◆ ASSIGNMENT ◆
Your response should match the records line for line.

++++ EXTRACTED ENTRIES ++++

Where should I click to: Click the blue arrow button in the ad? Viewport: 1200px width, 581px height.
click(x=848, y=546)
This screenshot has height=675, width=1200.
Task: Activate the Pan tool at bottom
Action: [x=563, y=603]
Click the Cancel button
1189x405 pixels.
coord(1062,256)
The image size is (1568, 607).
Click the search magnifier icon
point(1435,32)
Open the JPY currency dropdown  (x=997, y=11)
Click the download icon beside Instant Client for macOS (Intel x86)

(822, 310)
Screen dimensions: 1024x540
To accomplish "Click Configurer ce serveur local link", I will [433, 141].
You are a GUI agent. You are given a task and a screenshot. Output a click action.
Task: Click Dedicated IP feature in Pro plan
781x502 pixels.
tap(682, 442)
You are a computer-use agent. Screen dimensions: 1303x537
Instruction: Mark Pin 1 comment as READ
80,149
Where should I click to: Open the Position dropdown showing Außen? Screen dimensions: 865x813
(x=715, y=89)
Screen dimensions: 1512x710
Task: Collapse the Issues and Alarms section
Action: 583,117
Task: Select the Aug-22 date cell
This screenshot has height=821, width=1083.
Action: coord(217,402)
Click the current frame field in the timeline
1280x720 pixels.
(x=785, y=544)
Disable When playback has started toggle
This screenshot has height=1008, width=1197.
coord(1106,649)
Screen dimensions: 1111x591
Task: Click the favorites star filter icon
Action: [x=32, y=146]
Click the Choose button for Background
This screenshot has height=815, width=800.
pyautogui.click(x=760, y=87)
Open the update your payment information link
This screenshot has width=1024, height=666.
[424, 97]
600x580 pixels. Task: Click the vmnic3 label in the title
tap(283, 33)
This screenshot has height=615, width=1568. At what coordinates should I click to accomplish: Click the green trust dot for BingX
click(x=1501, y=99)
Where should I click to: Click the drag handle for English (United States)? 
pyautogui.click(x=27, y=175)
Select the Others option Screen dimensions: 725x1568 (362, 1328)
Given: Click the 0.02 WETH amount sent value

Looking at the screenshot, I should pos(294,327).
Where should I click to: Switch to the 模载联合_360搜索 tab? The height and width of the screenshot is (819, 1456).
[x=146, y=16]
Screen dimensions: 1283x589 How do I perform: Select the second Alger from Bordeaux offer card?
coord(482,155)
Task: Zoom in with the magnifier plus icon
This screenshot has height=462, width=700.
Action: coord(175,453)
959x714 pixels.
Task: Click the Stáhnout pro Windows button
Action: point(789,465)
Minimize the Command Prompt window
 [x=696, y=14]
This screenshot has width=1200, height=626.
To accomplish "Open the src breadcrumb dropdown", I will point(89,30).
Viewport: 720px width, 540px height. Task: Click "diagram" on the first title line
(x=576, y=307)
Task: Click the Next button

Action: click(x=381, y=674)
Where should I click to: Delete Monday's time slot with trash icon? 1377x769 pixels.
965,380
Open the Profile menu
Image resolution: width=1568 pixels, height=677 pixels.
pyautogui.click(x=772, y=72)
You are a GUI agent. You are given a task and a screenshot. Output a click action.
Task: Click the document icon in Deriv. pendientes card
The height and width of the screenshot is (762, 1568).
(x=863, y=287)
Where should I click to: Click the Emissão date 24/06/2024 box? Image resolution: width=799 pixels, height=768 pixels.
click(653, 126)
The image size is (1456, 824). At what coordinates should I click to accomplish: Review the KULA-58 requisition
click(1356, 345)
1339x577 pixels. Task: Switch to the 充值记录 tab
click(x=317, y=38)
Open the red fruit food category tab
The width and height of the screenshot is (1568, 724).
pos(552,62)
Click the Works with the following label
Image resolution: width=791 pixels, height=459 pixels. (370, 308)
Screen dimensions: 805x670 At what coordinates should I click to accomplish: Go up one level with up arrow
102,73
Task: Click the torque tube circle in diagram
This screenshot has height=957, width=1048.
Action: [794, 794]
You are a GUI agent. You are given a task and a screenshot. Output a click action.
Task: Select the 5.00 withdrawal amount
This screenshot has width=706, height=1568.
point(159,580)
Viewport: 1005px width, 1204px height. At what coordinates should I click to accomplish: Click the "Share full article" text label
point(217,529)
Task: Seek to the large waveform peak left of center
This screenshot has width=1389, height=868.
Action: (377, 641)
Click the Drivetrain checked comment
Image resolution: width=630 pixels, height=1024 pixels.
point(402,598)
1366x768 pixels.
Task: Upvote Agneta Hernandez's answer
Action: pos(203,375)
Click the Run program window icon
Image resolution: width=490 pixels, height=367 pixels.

++++

◆ RESULT OF THE TASK ◆
Where should I click to: Click the blue arrow button in the ad? Viewport: 1200px width, 581px height.
click(x=848, y=546)
This screenshot has height=675, width=1200.
Task: Activate the Pan tool at bottom
Action: [x=563, y=603]
Click the Cancel button
1189x405 pixels.
coord(1062,256)
The image size is (1568, 607).
Click the search magnifier icon
point(1435,32)
Open the JPY currency dropdown  (x=997, y=11)
Click the download icon beside Instant Client for macOS (Intel x86)

(822, 310)
Screen dimensions: 1024x540
To accomplish "Click Configurer ce serveur local link", I will [433, 141].
You are a GUI agent. You are given a task and a screenshot. Output a click action.
Task: Click Dedicated IP feature in Pro plan
781x502 pixels.
tap(682, 442)
You are a computer-use agent. Screen dimensions: 1303x537
Instruction: Mark Pin 1 comment as READ
80,149
Where should I click to: Open the Position dropdown showing Außen? Screen dimensions: 865x813
(x=715, y=89)
Screen dimensions: 1512x710
Task: Collapse the Issues and Alarms section
Action: 583,117
Task: Select the Aug-22 date cell
This screenshot has height=821, width=1083.
Action: coord(217,402)
Click the current frame field in the timeline
1280x720 pixels.
(x=785, y=544)
Disable When playback has started toggle
This screenshot has height=1008, width=1197.
coord(1106,649)
Screen dimensions: 1111x591
Task: Click the favorites star filter icon
Action: [x=32, y=146]
Click the Choose button for Background
This screenshot has height=815, width=800.
pyautogui.click(x=760, y=87)
Open the update your payment information link
This screenshot has width=1024, height=666.
[424, 97]
600x580 pixels. Task: Click the vmnic3 label in the title
tap(283, 33)
This screenshot has height=615, width=1568. At what coordinates should I click to accomplish: Click the green trust dot for BingX
click(x=1501, y=99)
Where should I click to: Click the drag handle for English (United States)? 
pyautogui.click(x=27, y=175)
Select the Others option Screen dimensions: 725x1568 (362, 1328)
Given: Click the 0.02 WETH amount sent value

Looking at the screenshot, I should pos(294,327).
Where should I click to: Switch to the 模载联合_360搜索 tab? The height and width of the screenshot is (819, 1456).
[x=146, y=16]
Screen dimensions: 1283x589 How do I perform: Select the second Alger from Bordeaux offer card?
coord(482,155)
Task: Zoom in with the magnifier plus icon
This screenshot has height=462, width=700.
Action: coord(175,453)
959x714 pixels.
Task: Click the Stáhnout pro Windows button
Action: point(789,465)
Minimize the Command Prompt window
 [x=696, y=14]
This screenshot has width=1200, height=626.
To accomplish "Open the src breadcrumb dropdown", I will point(89,30).
Viewport: 720px width, 540px height. Task: Click "diagram" on the first title line
(x=576, y=307)
Task: Click the Next button

Action: click(x=381, y=674)
Where should I click to: Delete Monday's time slot with trash icon? 1377x769 pixels.
965,380
Open the Profile menu
Image resolution: width=1568 pixels, height=677 pixels.
pyautogui.click(x=772, y=72)
You are a GUI agent. You are given a task and a screenshot. Output a click action.
Task: Click the document icon in Deriv. pendientes card
The height and width of the screenshot is (762, 1568).
(x=863, y=287)
Where should I click to: Click the Emissão date 24/06/2024 box? Image resolution: width=799 pixels, height=768 pixels.
click(653, 126)
The image size is (1456, 824). At what coordinates should I click to accomplish: Review the KULA-58 requisition
click(1356, 345)
1339x577 pixels. Task: Switch to the 充值记录 tab
click(x=317, y=38)
Open the red fruit food category tab
The width and height of the screenshot is (1568, 724).
pos(552,62)
Click the Works with the following label
Image resolution: width=791 pixels, height=459 pixels. (370, 308)
Screen dimensions: 805x670 At what coordinates should I click to accomplish: Go up one level with up arrow
102,73
Task: Click the torque tube circle in diagram
This screenshot has height=957, width=1048.
Action: [794, 794]
You are a GUI agent. You are given a task and a screenshot. Output a click action.
Task: Select the 5.00 withdrawal amount
This screenshot has width=706, height=1568.
point(159,580)
Viewport: 1005px width, 1204px height. At what coordinates should I click to accomplish: Click the "Share full article" text label
point(217,529)
Task: Seek to the large waveform peak left of center
This screenshot has width=1389, height=868.
Action: (377, 641)
Click the Drivetrain checked comment
Image resolution: width=630 pixels, height=1024 pixels.
point(402,598)
1366x768 pixels.
Task: Upvote Agneta Hernandez's answer
Action: pos(203,375)
Click the Run program window icon
Image resolution: width=490 pixels, height=367 pixels.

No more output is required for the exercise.